— PROBLEM DESCRIPTION —
The output is the lines below from the one with "Jay4LisaComics, LLC (116, 36)" through the one with "Introduction (802, 286)", both included, printed exactly and with no other line.

— INPUT FOR THIS TASK —
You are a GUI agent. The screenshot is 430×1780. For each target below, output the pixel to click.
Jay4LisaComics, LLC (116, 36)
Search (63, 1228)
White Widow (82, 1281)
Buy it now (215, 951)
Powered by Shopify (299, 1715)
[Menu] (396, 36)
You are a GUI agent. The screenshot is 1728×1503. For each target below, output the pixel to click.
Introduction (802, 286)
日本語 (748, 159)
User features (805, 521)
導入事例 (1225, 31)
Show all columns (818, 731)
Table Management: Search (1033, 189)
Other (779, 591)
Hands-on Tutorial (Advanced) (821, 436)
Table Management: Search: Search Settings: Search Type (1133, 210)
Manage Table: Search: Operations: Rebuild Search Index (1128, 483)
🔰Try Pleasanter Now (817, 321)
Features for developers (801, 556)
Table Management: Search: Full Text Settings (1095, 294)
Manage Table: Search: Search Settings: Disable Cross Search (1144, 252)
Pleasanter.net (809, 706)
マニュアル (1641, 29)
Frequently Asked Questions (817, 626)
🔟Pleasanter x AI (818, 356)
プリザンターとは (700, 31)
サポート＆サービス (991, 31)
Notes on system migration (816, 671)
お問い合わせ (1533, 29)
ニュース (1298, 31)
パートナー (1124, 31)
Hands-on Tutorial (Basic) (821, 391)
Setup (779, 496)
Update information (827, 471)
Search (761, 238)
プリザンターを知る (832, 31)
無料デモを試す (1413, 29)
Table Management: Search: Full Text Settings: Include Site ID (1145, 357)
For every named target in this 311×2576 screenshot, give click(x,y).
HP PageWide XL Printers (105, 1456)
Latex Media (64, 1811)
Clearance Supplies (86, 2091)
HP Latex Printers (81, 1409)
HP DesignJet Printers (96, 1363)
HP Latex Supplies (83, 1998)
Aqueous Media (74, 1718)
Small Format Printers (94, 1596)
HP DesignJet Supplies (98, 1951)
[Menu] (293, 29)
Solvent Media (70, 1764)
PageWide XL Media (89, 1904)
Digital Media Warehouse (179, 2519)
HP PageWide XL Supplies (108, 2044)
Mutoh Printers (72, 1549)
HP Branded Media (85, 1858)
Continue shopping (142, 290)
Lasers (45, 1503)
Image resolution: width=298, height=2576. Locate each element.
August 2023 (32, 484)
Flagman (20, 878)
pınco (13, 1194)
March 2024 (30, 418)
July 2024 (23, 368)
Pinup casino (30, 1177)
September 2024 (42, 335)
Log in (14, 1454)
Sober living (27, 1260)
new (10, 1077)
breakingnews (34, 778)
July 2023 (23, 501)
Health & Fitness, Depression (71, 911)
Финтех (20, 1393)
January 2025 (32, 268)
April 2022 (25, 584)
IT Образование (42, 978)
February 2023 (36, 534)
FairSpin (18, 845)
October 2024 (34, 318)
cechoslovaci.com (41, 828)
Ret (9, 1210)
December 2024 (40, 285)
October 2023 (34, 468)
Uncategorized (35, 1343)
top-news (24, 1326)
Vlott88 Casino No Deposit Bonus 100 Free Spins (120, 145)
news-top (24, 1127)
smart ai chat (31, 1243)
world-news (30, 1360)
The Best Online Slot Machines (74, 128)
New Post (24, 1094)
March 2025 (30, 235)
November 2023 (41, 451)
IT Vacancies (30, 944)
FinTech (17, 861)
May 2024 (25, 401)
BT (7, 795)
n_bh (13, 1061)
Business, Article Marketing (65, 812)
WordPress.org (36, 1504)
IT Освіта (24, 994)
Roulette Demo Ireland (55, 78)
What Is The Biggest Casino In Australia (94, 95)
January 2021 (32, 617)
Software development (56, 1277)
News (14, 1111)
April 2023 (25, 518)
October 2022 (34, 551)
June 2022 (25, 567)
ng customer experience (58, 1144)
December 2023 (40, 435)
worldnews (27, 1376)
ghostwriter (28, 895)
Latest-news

— EXPECTED ANSWER —
Jay4LisaComics, LLC (116, 36)
Search (63, 1228)
White Widow (82, 1281)
Buy it now (215, 951)
Powered by Shopify (299, 1715)
[Menu] (396, 36)
You are a GUI agent. The screenshot is 1728×1503. For each target below, output the pixel to click.
Introduction (802, 286)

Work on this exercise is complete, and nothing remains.